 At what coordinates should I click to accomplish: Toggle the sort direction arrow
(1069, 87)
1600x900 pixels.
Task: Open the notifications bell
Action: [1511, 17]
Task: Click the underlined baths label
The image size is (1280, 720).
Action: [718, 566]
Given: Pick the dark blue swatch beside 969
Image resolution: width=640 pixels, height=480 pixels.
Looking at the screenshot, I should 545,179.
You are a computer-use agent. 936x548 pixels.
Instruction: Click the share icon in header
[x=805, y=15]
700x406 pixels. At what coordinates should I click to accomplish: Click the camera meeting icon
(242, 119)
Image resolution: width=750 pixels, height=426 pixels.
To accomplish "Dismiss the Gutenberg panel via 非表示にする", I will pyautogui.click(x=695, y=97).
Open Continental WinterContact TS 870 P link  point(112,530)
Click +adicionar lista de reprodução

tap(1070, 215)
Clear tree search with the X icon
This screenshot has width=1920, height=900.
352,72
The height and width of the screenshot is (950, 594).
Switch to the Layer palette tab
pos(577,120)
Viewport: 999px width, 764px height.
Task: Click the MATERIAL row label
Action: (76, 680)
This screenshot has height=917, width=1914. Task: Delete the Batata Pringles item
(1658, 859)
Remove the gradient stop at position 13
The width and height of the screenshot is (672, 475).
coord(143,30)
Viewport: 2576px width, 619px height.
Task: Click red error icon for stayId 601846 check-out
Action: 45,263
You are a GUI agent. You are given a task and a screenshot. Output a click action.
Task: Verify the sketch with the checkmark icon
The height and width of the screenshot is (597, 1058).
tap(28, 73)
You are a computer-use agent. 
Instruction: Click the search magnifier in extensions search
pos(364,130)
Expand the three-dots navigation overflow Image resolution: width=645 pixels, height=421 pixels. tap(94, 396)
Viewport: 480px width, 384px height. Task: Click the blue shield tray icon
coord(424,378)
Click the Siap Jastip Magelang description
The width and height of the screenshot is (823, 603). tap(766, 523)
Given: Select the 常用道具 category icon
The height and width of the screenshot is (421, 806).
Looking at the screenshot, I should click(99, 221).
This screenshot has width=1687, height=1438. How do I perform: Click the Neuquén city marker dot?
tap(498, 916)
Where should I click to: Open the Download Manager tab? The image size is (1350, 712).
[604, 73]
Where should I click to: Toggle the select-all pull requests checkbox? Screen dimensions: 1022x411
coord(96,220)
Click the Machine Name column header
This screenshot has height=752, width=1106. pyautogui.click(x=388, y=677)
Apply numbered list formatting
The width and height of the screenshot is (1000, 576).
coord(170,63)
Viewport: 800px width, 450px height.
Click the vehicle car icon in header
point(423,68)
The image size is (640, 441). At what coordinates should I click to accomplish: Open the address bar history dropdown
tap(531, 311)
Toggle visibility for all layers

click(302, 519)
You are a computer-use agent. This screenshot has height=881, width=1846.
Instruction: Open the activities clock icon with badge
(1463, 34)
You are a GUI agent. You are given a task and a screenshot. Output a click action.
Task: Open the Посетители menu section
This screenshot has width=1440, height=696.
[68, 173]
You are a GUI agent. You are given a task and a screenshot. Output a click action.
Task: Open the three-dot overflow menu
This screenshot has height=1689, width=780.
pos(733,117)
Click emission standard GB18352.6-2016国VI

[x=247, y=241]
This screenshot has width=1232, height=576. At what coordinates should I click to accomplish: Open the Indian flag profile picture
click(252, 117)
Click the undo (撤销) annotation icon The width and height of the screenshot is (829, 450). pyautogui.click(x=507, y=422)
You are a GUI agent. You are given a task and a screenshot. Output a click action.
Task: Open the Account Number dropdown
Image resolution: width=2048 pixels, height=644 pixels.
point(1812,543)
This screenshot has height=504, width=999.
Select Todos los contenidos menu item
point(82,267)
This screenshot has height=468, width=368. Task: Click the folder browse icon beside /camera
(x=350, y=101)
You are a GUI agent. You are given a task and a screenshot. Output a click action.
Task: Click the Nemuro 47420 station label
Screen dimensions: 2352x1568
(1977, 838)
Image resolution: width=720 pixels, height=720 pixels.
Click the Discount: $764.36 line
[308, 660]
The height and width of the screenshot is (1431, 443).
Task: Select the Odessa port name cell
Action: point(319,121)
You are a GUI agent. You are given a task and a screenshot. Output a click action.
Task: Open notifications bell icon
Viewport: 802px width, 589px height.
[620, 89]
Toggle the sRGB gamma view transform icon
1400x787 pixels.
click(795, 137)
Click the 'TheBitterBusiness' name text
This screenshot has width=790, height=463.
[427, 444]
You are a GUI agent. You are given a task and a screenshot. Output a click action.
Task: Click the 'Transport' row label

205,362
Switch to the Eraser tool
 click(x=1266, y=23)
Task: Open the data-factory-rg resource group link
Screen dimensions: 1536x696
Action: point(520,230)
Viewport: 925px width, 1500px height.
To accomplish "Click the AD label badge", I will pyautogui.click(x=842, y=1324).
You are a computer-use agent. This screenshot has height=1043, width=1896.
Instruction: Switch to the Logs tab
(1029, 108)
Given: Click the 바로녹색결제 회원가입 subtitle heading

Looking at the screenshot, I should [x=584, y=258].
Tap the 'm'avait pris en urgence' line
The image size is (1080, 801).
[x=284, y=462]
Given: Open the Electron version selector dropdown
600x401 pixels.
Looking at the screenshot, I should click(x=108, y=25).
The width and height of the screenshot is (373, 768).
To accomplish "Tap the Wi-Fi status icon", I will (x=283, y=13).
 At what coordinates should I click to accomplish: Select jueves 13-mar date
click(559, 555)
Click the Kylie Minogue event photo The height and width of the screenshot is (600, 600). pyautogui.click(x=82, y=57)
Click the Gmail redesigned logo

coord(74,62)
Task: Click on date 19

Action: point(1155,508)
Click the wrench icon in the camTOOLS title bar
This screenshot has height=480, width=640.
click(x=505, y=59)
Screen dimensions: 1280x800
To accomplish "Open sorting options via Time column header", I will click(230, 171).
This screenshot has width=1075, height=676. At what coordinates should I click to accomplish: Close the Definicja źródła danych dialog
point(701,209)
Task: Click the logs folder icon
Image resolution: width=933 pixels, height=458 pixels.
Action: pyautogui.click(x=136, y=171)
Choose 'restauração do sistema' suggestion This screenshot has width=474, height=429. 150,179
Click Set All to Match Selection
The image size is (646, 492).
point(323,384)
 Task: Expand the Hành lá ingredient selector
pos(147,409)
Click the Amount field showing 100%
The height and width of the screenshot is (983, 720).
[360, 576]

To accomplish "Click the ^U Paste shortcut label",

□ □ □

# ACTIVITY
Would you return all of the data exactly as it stands above?

# RESULT OF THIS EXERCISE
 At what coordinates should I click to accomplish: Toggle the sort direction arrow
(1069, 87)
1600x900 pixels.
Task: Open the notifications bell
Action: [1511, 17]
Task: Click the underlined baths label
The image size is (1280, 720).
Action: [718, 566]
Given: Pick the dark blue swatch beside 969
Image resolution: width=640 pixels, height=480 pixels.
Looking at the screenshot, I should 545,179.
You are a computer-use agent. 936x548 pixels.
Instruction: Click the share icon in header
[x=805, y=15]
700x406 pixels. At what coordinates should I click to accomplish: Click the camera meeting icon
(242, 119)
Image resolution: width=750 pixels, height=426 pixels.
To accomplish "Dismiss the Gutenberg panel via 非表示にする", I will pyautogui.click(x=695, y=97).
Open Continental WinterContact TS 870 P link  point(112,530)
Click +adicionar lista de reprodução

tap(1070, 215)
Clear tree search with the X icon
This screenshot has width=1920, height=900.
352,72
The height and width of the screenshot is (950, 594).
Switch to the Layer palette tab
pos(577,120)
Viewport: 999px width, 764px height.
Task: Click the MATERIAL row label
Action: (76, 680)
This screenshot has height=917, width=1914. Task: Delete the Batata Pringles item
(1658, 859)
Remove the gradient stop at position 13
The width and height of the screenshot is (672, 475).
coord(143,30)
Viewport: 2576px width, 619px height.
Task: Click red error icon for stayId 601846 check-out
Action: 45,263
You are a GUI agent. You are given a task and a screenshot. Output a click action.
Task: Verify the sketch with the checkmark icon
The height and width of the screenshot is (597, 1058).
tap(28, 73)
You are a computer-use agent. 
Instruction: Click the search magnifier in extensions search
pos(364,130)
Expand the three-dots navigation overflow Image resolution: width=645 pixels, height=421 pixels. tap(94, 396)
Viewport: 480px width, 384px height. Task: Click the blue shield tray icon
coord(424,378)
Click the Siap Jastip Magelang description
The width and height of the screenshot is (823, 603). tap(766, 523)
Given: Select the 常用道具 category icon
The height and width of the screenshot is (421, 806).
Looking at the screenshot, I should click(99, 221).
This screenshot has width=1687, height=1438. How do I perform: Click the Neuquén city marker dot?
tap(498, 916)
Where should I click to: Open the Download Manager tab? The image size is (1350, 712).
[604, 73]
Where should I click to: Toggle the select-all pull requests checkbox? Screen dimensions: 1022x411
coord(96,220)
Click the Machine Name column header
This screenshot has height=752, width=1106. pyautogui.click(x=388, y=677)
Apply numbered list formatting
The width and height of the screenshot is (1000, 576).
coord(170,63)
Viewport: 800px width, 450px height.
Click the vehicle car icon in header
point(423,68)
The image size is (640, 441). At what coordinates should I click to accomplish: Open the address bar history dropdown
tap(531, 311)
Toggle visibility for all layers

click(302, 519)
You are a computer-use agent. This screenshot has height=881, width=1846.
Instruction: Open the activities clock icon with badge
(1463, 34)
You are a GUI agent. You are given a task and a screenshot. Output a click action.
Task: Open the Посетители menu section
This screenshot has width=1440, height=696.
[68, 173]
You are a GUI agent. You are given a task and a screenshot. Output a click action.
Task: Open the three-dot overflow menu
This screenshot has height=1689, width=780.
pos(733,117)
Click emission standard GB18352.6-2016国VI

[x=247, y=241]
This screenshot has width=1232, height=576. At what coordinates should I click to accomplish: Open the Indian flag profile picture
click(252, 117)
Click the undo (撤销) annotation icon The width and height of the screenshot is (829, 450). pyautogui.click(x=507, y=422)
You are a GUI agent. You are given a task and a screenshot. Output a click action.
Task: Open the Account Number dropdown
Image resolution: width=2048 pixels, height=644 pixels.
point(1812,543)
This screenshot has height=504, width=999.
Select Todos los contenidos menu item
point(82,267)
This screenshot has height=468, width=368. Task: Click the folder browse icon beside /camera
(x=350, y=101)
You are a GUI agent. You are given a task and a screenshot. Output a click action.
Task: Click the Nemuro 47420 station label
Screen dimensions: 2352x1568
(1977, 838)
Image resolution: width=720 pixels, height=720 pixels.
Click the Discount: $764.36 line
[308, 660]
The height and width of the screenshot is (1431, 443).
Task: Select the Odessa port name cell
Action: point(319,121)
You are a GUI agent. You are given a task and a screenshot. Output a click action.
Task: Open notifications bell icon
Viewport: 802px width, 589px height.
[620, 89]
Toggle the sRGB gamma view transform icon
1400x787 pixels.
click(795, 137)
Click the 'TheBitterBusiness' name text
This screenshot has width=790, height=463.
[427, 444]
You are a GUI agent. You are given a task and a screenshot. Output a click action.
Task: Click the 'Transport' row label

205,362
Switch to the Eraser tool
 click(x=1266, y=23)
Task: Open the data-factory-rg resource group link
Screen dimensions: 1536x696
Action: point(520,230)
Viewport: 925px width, 1500px height.
To accomplish "Click the AD label badge", I will pyautogui.click(x=842, y=1324).
You are a computer-use agent. This screenshot has height=1043, width=1896.
Instruction: Switch to the Logs tab
(1029, 108)
Given: Click the 바로녹색결제 회원가입 subtitle heading

Looking at the screenshot, I should [x=584, y=258].
Tap the 'm'avait pris en urgence' line
The image size is (1080, 801).
[x=284, y=462]
Given: Open the Electron version selector dropdown
600x401 pixels.
Looking at the screenshot, I should click(x=108, y=25).
The width and height of the screenshot is (373, 768).
To accomplish "Tap the Wi-Fi status icon", I will (x=283, y=13).
 At what coordinates should I click to accomplish: Select jueves 13-mar date
click(559, 555)
Click the Kylie Minogue event photo The height and width of the screenshot is (600, 600). pyautogui.click(x=82, y=57)
Click the Gmail redesigned logo

coord(74,62)
Task: Click on date 19

Action: point(1155,508)
Click the wrench icon in the camTOOLS title bar
This screenshot has height=480, width=640.
click(x=505, y=59)
Screen dimensions: 1280x800
To accomplish "Open sorting options via Time column header", I will click(230, 171).
This screenshot has width=1075, height=676. At what coordinates should I click to accomplish: Close the Definicja źródła danych dialog
point(701,209)
Task: Click the logs folder icon
Image resolution: width=933 pixels, height=458 pixels.
Action: pyautogui.click(x=136, y=171)
Choose 'restauração do sistema' suggestion This screenshot has width=474, height=429. 150,179
Click Set All to Match Selection
The image size is (646, 492).
point(323,384)
 Task: Expand the Hành lá ingredient selector
pos(147,409)
Click the Amount field showing 100%
The height and width of the screenshot is (983, 720).
[360, 576]

To accomplish "Click the ^U Paste shortcut label",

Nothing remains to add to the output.